» EXERCISE DIRECTIONS: Going line by line through the data below, report how many lines include the word "agent", with nothing added.

=== DATA FOR ANALYSIS ===

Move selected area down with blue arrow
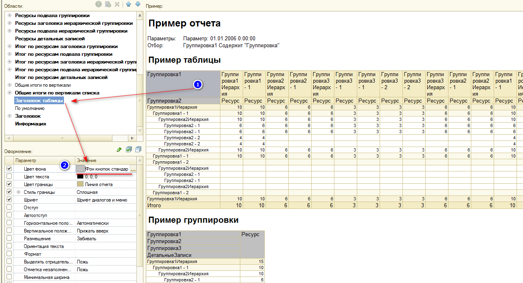This screenshot has height=283, width=523. (x=138, y=4)
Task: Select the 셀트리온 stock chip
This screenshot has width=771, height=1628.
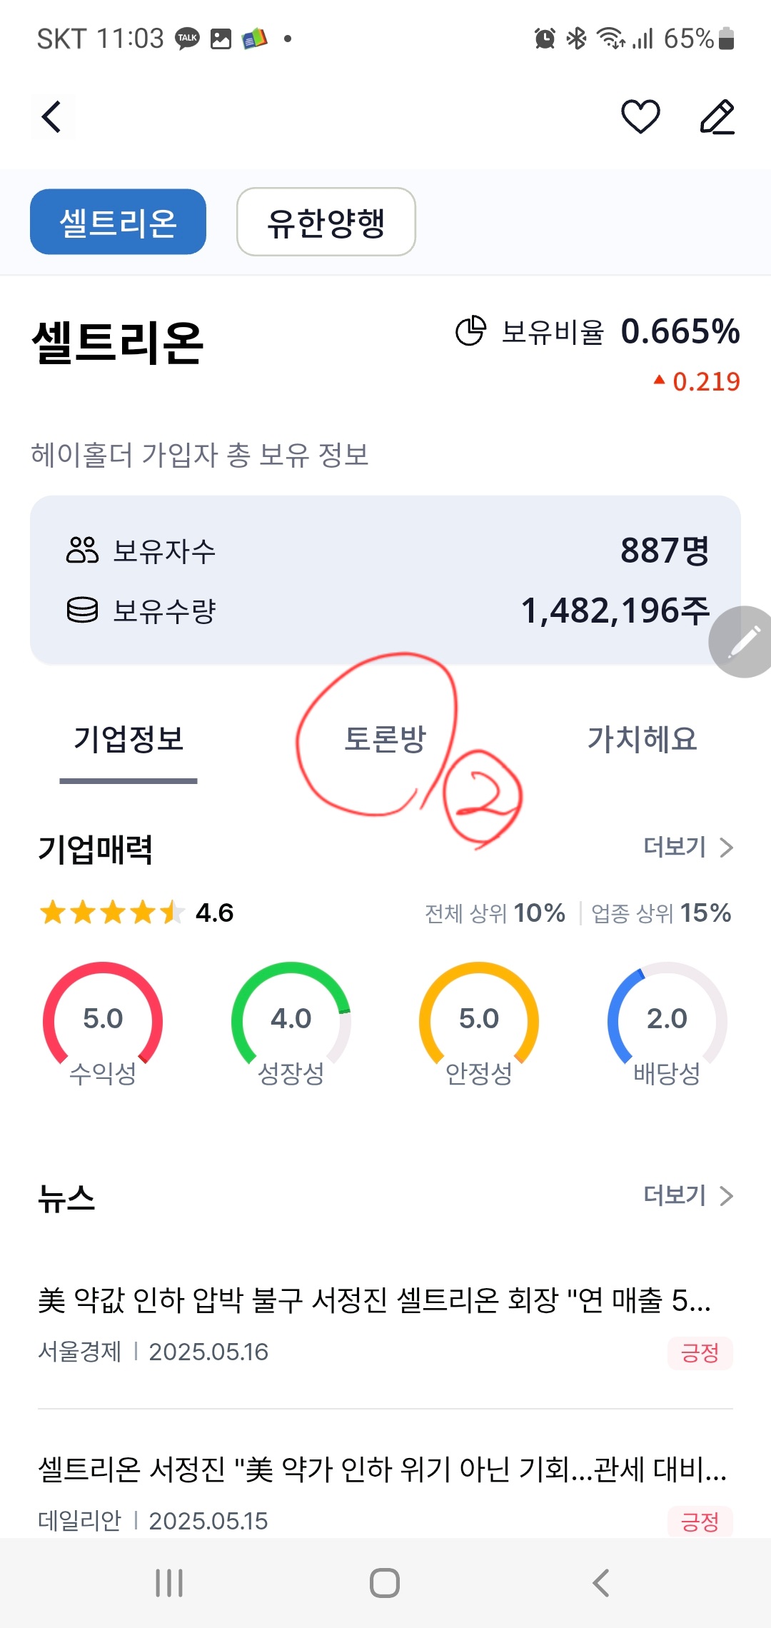Action: point(118,222)
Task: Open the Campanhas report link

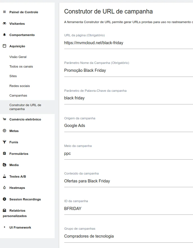Action: tap(18, 95)
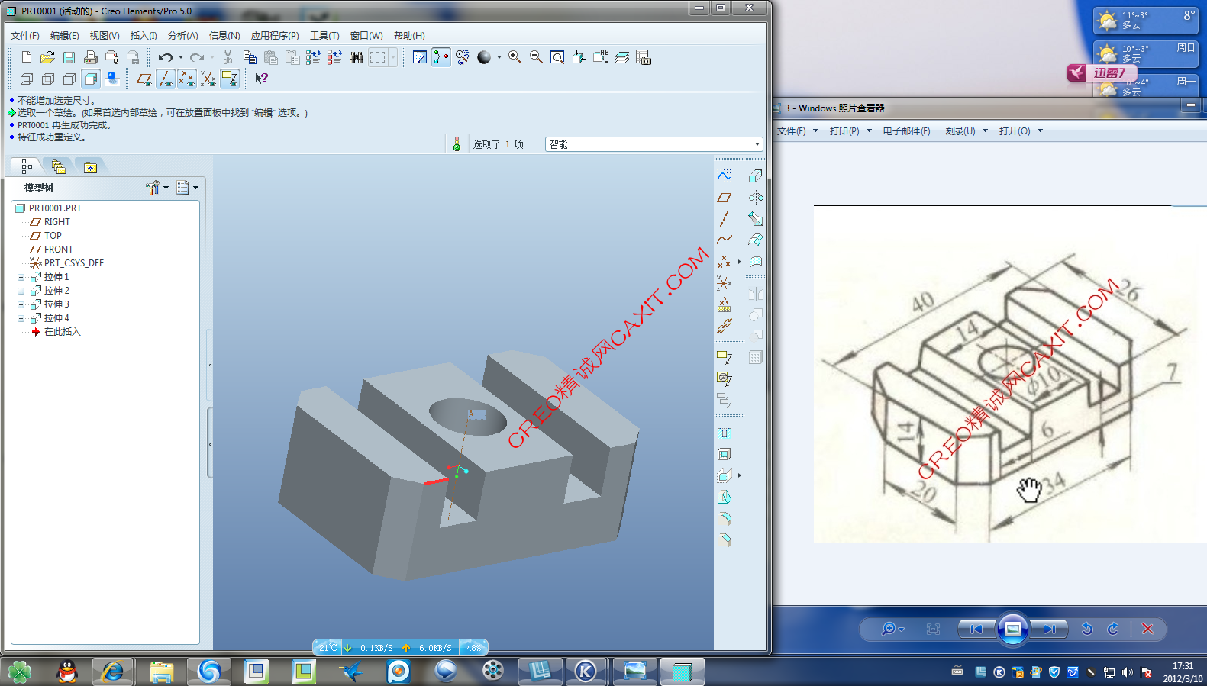Click the Hole feature tool icon
The height and width of the screenshot is (686, 1207).
[x=724, y=433]
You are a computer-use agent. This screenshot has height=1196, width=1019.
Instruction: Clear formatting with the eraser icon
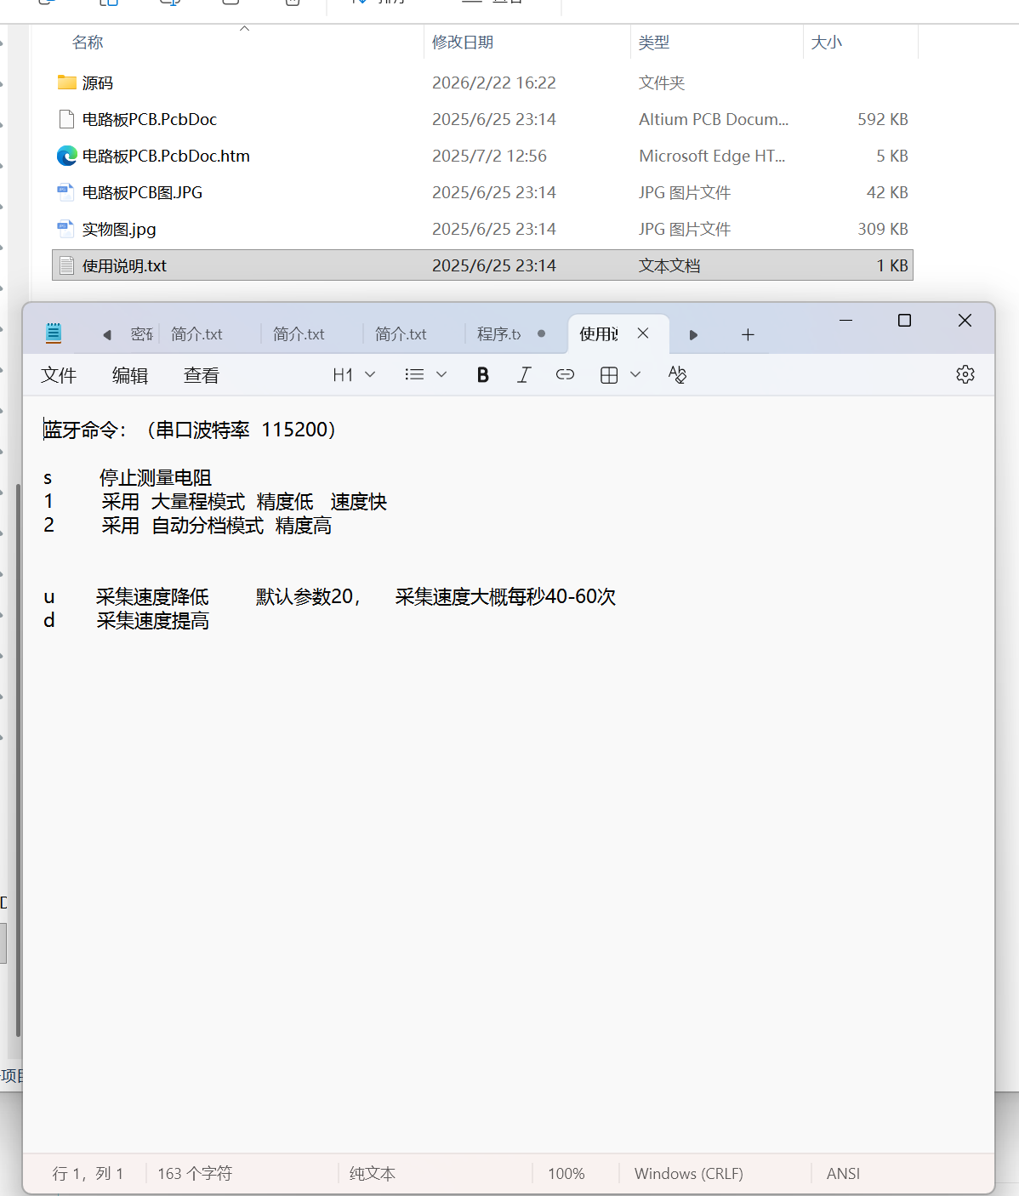pyautogui.click(x=677, y=375)
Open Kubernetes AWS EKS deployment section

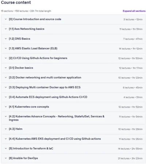pyautogui.click(x=73, y=139)
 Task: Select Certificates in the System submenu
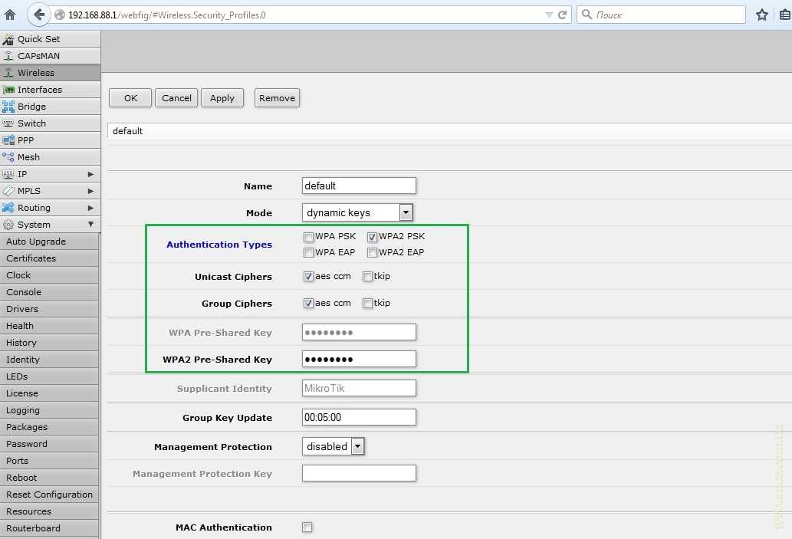31,258
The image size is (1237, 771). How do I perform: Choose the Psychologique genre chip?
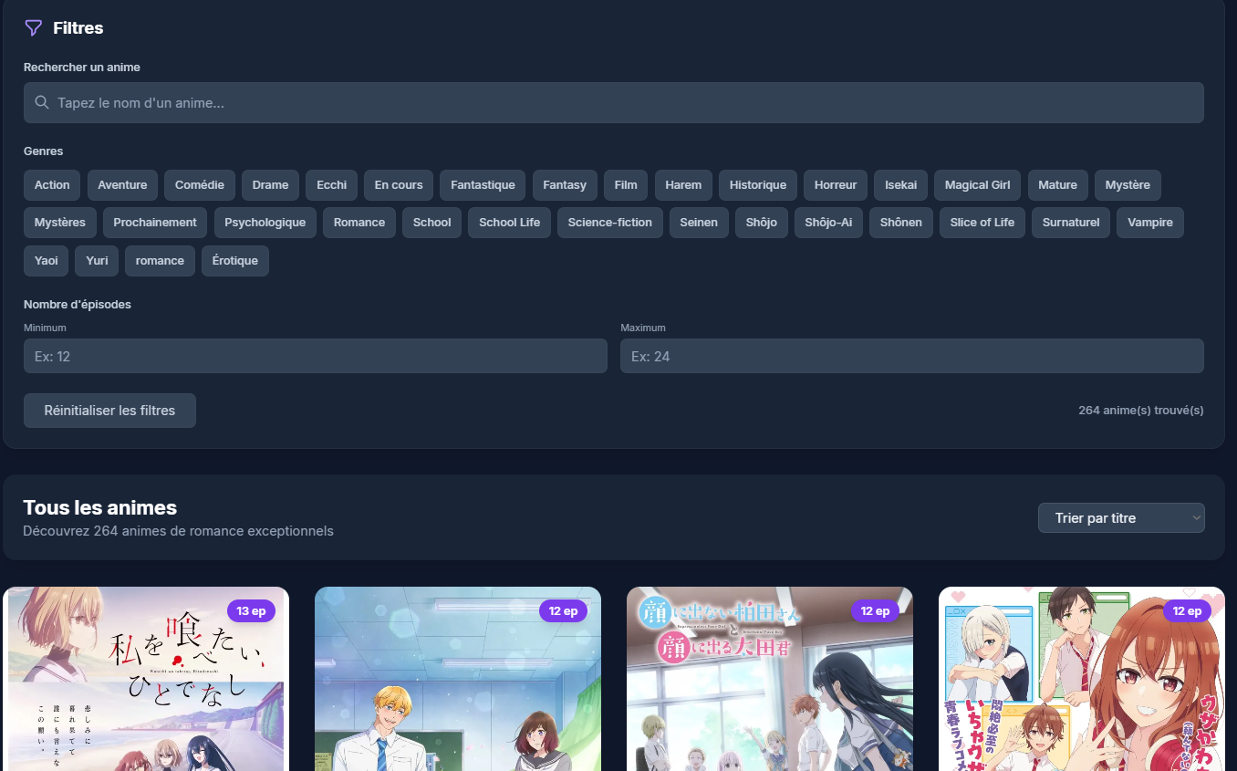pyautogui.click(x=265, y=223)
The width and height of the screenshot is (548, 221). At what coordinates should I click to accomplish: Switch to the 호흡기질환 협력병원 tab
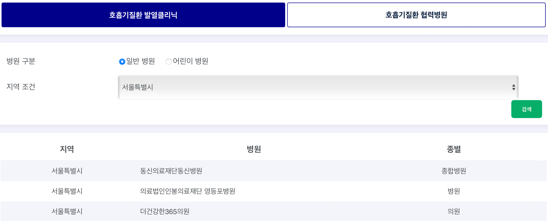(416, 15)
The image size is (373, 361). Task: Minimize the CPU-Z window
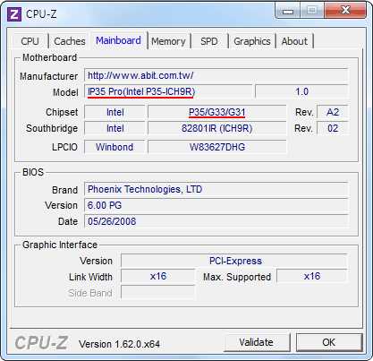(287, 11)
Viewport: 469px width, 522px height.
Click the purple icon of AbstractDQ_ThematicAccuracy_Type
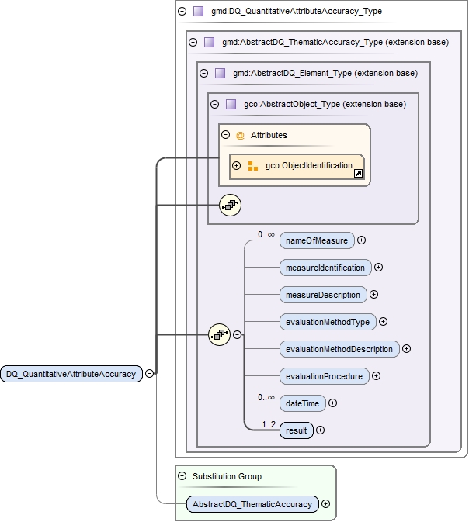(x=209, y=43)
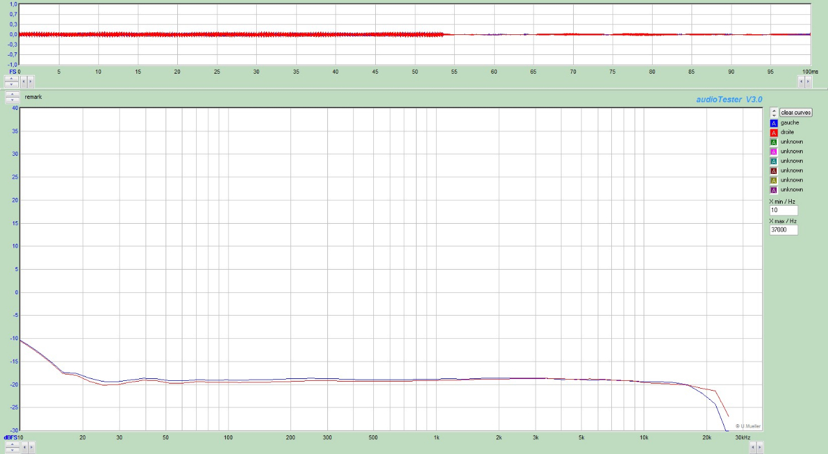The image size is (828, 454).
Task: Click the 'droite' channel label
Action: pyautogui.click(x=788, y=132)
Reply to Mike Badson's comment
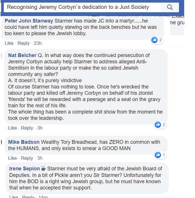This screenshot has width=195, height=198. point(27,158)
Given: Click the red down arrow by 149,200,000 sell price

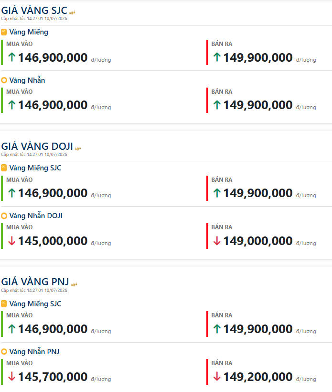Looking at the screenshot, I should pyautogui.click(x=217, y=377).
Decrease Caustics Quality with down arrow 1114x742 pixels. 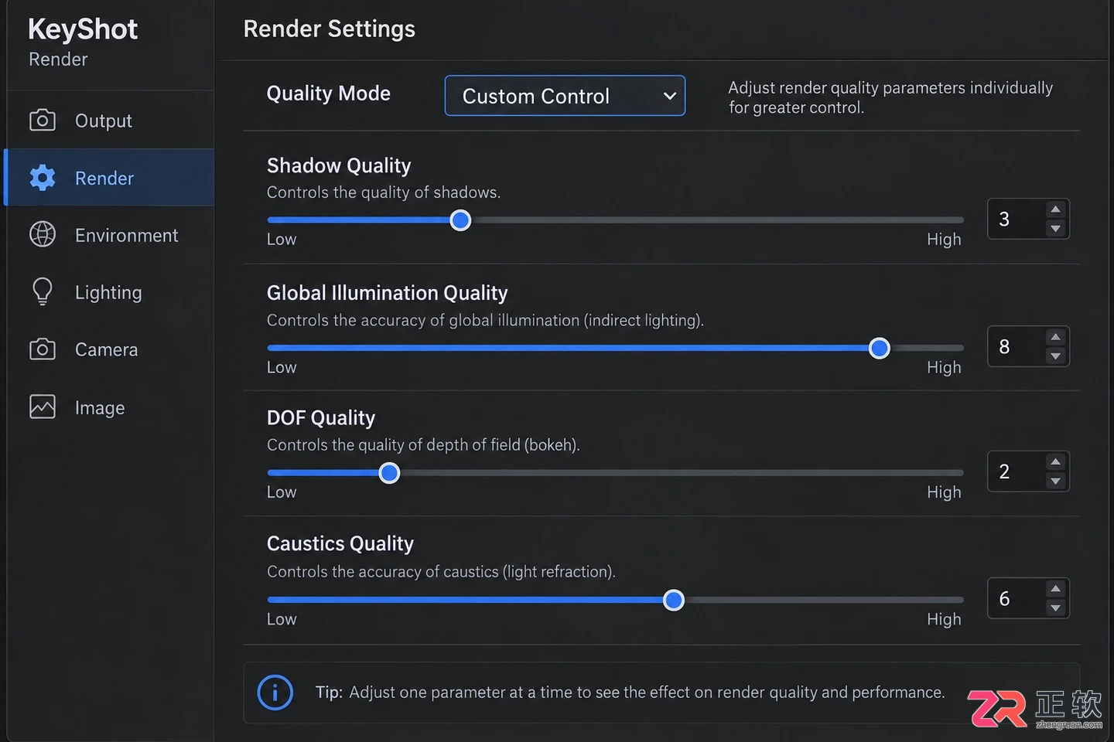point(1055,608)
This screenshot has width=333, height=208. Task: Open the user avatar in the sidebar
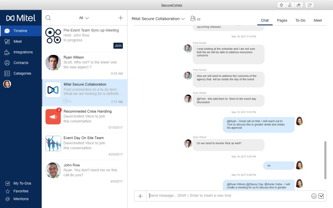pyautogui.click(x=7, y=84)
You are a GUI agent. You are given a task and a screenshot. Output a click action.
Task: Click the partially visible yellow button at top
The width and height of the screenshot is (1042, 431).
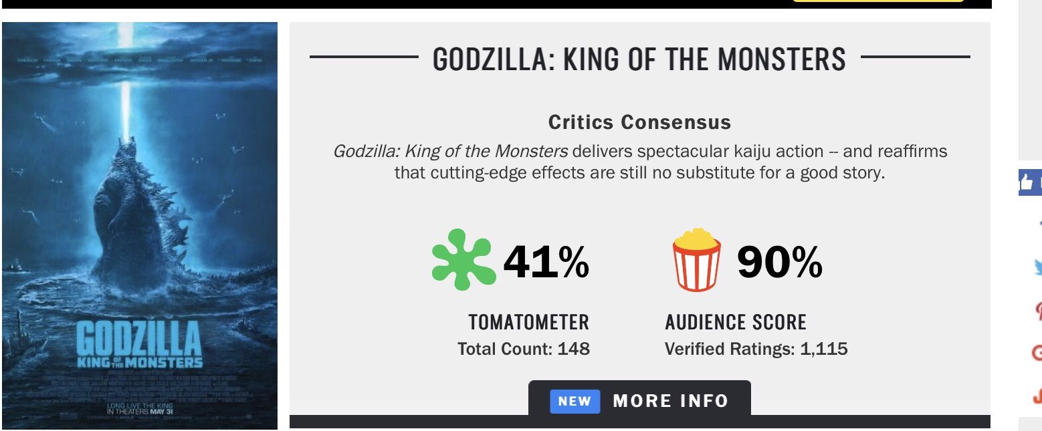pyautogui.click(x=877, y=1)
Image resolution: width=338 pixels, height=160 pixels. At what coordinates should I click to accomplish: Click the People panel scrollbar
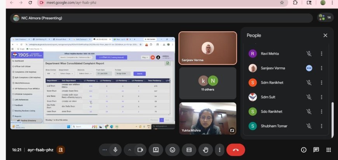331,116
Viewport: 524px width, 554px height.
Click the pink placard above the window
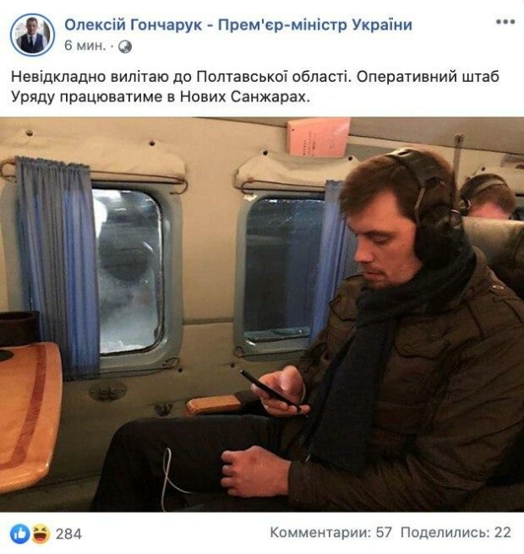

===

» ANSWER SECTION: 2